Go through the records and report each line in which the word "agent" occurs.

........

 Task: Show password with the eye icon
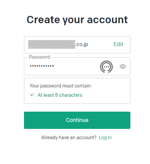(x=123, y=67)
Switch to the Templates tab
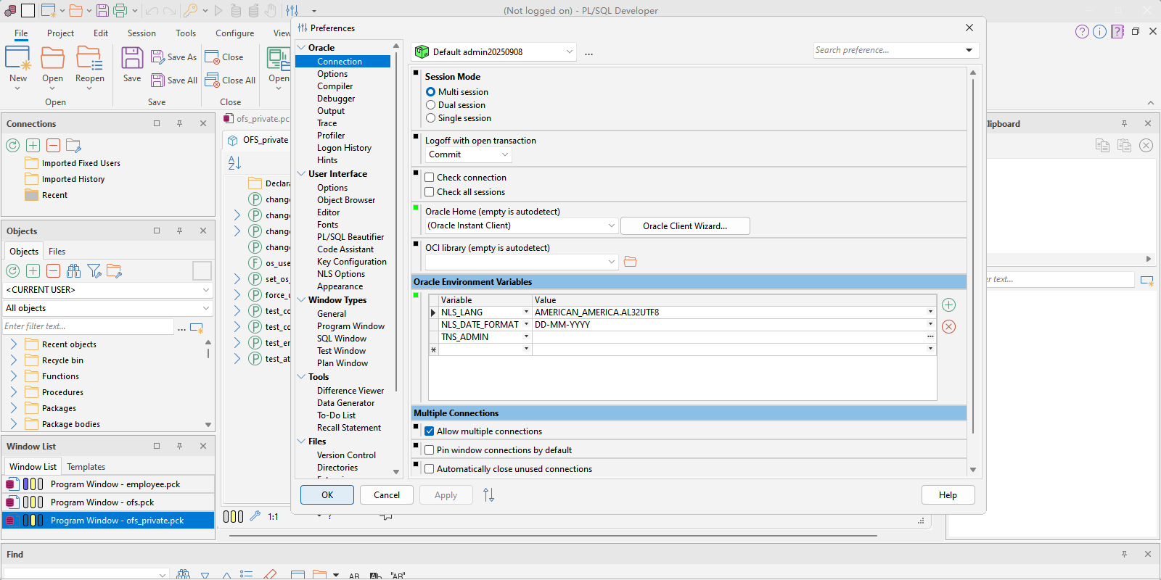Viewport: 1161px width, 580px height. coord(86,467)
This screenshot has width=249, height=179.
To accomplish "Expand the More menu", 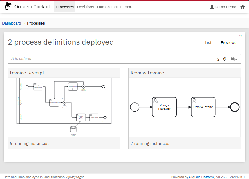I will point(131,7).
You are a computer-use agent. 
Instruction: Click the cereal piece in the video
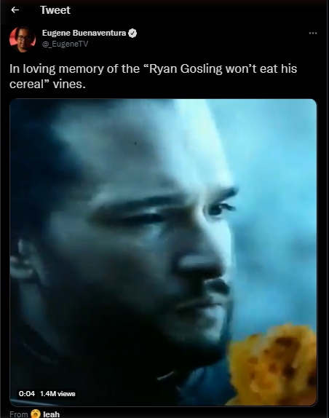273,364
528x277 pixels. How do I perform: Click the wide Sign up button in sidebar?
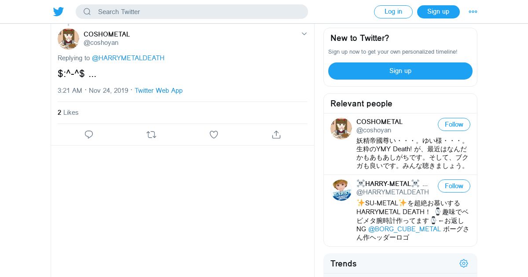coord(400,71)
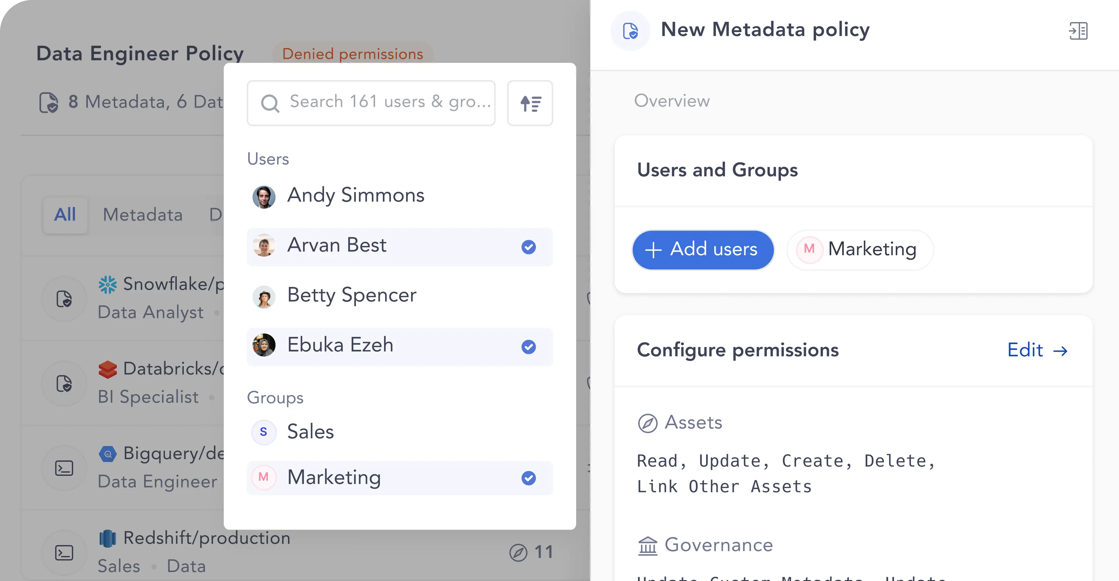
Task: Click the Governance building icon
Action: [647, 545]
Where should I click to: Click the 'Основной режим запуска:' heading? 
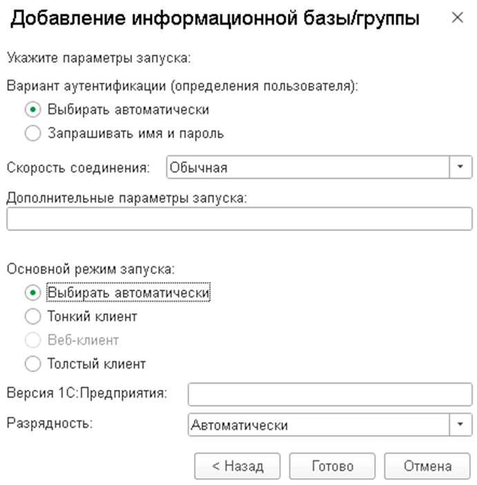click(81, 269)
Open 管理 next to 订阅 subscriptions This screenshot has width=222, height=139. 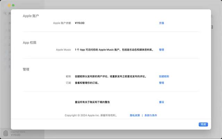pyautogui.click(x=161, y=83)
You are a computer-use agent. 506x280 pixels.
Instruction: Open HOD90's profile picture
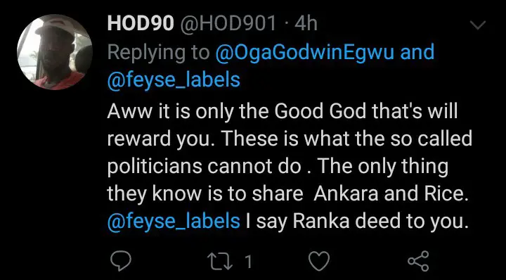point(55,52)
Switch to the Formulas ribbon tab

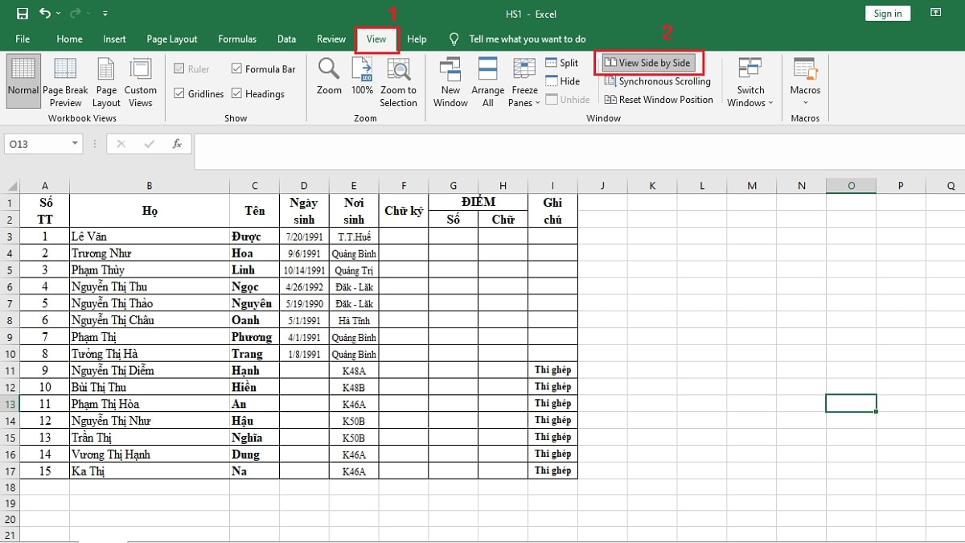click(236, 39)
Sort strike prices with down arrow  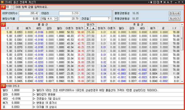point(87,28)
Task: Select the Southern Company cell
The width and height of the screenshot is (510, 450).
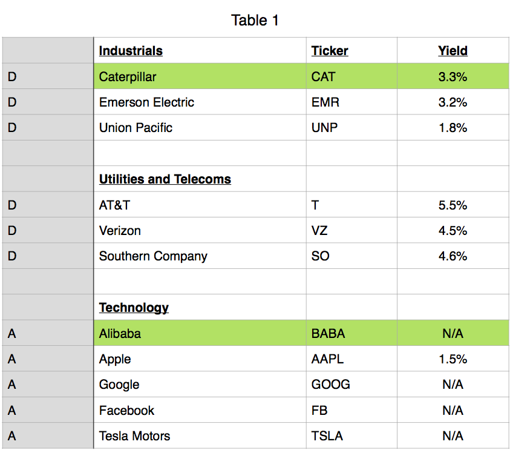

........

• **Task result**
You are a computer-use agent. 
You are a computer-use agent. 506x280 pixels.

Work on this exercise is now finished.